Tilde~A: Alexios' Homepage

mcasm — A Microcode Assembler

Table of Contents


This is a simple microcode assembler (or microassembler). It can be used to generate wide, horizontal microcode ROMs for relatively simple CPU architectures. It's mainly intended for hobbyists working on home-designed CPUs. Using a description of the microcode, it generates one or more ROM, EPROM, EEPROM, Flash et cetera images suitable for inclusion in a software emulator, a hardware device, or for use in a hardware description language such as Verilog or VHDL.

Microcode in Theory

Microcode is a collection of microprograms. Each microprogram depends on a number of conditions and is made up of a number of microinstructions. Each microinstruction is in turn made up of a number of signal specifications.

Microprograms implement basic functions. In most cases, each microprogram will implement one machine instruction. This, of course, depends on the machine architecture.

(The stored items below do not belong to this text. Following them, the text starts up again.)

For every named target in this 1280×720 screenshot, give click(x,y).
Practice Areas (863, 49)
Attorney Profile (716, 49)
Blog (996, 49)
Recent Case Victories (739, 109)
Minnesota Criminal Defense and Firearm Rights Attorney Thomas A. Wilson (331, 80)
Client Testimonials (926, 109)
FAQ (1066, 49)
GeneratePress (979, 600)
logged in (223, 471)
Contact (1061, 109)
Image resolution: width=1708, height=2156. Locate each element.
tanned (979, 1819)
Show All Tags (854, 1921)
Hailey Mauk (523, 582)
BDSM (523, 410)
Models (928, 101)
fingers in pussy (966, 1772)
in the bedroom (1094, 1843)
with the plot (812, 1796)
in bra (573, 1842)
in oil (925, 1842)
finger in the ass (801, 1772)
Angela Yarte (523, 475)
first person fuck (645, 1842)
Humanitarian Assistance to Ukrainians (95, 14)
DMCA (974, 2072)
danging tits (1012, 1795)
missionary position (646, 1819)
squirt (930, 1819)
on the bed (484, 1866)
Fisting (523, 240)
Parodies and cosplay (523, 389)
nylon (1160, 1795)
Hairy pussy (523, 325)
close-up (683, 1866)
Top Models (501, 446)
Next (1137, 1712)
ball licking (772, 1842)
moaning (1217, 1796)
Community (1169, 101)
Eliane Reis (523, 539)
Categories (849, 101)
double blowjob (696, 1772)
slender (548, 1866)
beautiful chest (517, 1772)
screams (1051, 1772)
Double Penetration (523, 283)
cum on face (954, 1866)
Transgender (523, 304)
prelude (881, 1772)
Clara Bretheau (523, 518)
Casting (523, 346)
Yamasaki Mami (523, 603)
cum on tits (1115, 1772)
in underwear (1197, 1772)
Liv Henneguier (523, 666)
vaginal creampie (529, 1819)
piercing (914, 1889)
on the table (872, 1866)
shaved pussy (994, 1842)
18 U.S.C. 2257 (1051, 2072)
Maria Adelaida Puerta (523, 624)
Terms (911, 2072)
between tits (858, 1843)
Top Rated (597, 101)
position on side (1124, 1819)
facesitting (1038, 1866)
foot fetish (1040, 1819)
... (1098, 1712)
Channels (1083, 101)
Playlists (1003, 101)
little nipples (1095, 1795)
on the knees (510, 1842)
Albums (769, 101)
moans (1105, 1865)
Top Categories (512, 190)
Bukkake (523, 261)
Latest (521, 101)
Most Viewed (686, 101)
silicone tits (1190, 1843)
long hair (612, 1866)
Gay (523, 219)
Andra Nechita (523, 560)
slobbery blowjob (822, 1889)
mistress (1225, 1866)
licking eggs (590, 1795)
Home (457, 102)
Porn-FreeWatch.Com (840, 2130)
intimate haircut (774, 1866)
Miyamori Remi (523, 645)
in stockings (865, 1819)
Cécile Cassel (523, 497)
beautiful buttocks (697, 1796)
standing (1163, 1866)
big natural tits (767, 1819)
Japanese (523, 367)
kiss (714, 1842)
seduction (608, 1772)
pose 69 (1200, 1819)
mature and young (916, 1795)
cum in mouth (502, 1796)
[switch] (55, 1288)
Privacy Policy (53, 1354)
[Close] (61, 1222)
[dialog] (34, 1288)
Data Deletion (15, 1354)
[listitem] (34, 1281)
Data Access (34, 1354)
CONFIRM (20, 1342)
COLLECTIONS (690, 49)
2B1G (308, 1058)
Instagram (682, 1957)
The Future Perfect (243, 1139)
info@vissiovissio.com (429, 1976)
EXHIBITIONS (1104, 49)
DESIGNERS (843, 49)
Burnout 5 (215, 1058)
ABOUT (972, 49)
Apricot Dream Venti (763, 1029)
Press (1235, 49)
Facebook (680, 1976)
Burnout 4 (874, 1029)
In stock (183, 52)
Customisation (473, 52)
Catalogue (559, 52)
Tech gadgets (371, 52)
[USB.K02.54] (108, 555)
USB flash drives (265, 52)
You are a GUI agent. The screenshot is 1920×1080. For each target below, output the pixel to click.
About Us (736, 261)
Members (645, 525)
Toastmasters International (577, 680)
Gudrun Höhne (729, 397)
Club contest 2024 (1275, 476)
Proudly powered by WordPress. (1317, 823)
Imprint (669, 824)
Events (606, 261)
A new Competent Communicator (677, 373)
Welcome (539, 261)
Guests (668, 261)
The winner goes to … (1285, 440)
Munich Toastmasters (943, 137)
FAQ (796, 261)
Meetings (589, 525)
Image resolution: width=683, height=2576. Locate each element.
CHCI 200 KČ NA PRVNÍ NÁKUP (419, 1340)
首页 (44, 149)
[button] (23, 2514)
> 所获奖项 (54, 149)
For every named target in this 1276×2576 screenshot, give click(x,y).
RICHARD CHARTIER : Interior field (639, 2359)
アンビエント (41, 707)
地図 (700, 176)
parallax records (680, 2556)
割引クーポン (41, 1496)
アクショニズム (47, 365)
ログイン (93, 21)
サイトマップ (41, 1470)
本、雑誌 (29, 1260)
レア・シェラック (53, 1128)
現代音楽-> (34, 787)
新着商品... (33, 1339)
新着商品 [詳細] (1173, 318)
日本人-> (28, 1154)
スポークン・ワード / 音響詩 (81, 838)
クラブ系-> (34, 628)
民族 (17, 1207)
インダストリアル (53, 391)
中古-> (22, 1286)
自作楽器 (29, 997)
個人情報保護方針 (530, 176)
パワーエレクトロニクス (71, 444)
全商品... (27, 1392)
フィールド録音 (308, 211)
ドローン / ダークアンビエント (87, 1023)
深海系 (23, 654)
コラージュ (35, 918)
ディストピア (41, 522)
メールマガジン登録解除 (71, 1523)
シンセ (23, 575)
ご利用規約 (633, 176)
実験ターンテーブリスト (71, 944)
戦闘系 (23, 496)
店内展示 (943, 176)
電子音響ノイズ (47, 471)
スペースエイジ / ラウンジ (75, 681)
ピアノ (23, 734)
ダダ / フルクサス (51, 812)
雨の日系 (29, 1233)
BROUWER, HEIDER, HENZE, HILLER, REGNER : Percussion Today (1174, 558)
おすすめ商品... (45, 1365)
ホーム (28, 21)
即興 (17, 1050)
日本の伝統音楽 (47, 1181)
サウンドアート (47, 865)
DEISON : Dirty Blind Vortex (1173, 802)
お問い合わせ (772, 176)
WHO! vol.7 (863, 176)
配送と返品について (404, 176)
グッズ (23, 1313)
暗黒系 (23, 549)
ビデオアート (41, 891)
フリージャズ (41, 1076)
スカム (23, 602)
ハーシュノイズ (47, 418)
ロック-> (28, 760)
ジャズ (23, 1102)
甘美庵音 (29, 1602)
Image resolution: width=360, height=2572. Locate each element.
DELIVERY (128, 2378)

Conditions are inputs to the computer's sequencer. They include major states of the machine such as whether an interrupt is being serviced, whether the machine is being reset, et cetera. A microprogram counter (the offset into the current microprogram) is also part of the conditions. Conditions may be don't-care values. Conditions are grouped in multi-bit fields for convenience or to define multi-bit values like opcodes. Microprograms are selected and executed when the conditions match. The matching itself is down to the hardware. For instance, to match an opcode field, a value from the opcode field of the instruction register would be fed to the corresponding address lines in a microcode ROM.

Microinstructions perform tasks simultaneously by directly manipulating the sequencer by (you guessed it), signals. Signals may be asserted or de-asserted. Some signals are active-high, others are active-low. Signals may be grouped together into fields if they are semantically similar, mutually-exclusive, or if they represent a multi-bit field such as a register number.

This, of course, is theory. The assembler may generate microcode that is used in vastly different ways. The architecture determines how the bits produced by mcasm are interpreted in practice.


A lot of microcode writing can be repetitive, and repeating structures by hand makes things prone to errors. Errors in microcode have potentially disastrous effects, so mcasm uses cpp, the C Preprocessor to prepare input for it. That makes the assembler syntax fairly C-like in some respects. As a bonus, you get parametric macros, conditional compilation, and all the other goodies cpp has to offer.

The syntax of cpp is beyond the scope of this article. Please refer to its documentation.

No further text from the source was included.